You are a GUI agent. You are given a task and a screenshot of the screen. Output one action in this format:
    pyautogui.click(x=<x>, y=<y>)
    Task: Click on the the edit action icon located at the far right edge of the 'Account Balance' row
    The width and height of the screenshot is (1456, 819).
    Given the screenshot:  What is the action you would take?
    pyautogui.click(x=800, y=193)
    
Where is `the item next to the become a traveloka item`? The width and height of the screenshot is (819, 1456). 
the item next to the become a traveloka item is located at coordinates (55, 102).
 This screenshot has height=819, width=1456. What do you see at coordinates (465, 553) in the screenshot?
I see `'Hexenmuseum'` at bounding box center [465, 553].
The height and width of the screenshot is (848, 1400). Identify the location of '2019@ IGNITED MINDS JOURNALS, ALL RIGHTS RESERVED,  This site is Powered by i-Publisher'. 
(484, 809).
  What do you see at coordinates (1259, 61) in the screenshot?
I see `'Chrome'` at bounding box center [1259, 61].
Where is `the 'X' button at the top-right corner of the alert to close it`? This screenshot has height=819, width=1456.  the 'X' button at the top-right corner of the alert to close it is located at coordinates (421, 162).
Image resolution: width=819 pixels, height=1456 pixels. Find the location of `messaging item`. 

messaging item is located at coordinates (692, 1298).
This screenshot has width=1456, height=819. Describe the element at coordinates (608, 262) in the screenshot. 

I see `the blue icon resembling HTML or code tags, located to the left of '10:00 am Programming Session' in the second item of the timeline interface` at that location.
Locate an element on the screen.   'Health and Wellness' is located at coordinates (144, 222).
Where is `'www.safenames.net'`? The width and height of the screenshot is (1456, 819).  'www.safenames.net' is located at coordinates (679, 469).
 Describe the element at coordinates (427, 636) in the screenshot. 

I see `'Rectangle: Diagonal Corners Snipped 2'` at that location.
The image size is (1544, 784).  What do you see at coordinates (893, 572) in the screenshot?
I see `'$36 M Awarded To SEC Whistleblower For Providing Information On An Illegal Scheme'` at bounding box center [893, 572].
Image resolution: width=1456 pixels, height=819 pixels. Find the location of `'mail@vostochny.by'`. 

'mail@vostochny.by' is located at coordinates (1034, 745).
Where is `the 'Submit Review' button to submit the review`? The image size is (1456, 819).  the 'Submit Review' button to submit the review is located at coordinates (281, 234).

→ **WHAT TO DO**
Count the lines of the material above that contain the string "mail", matching case exactly, and reply with the number alone.

→ **EXERCISE RESULT**
2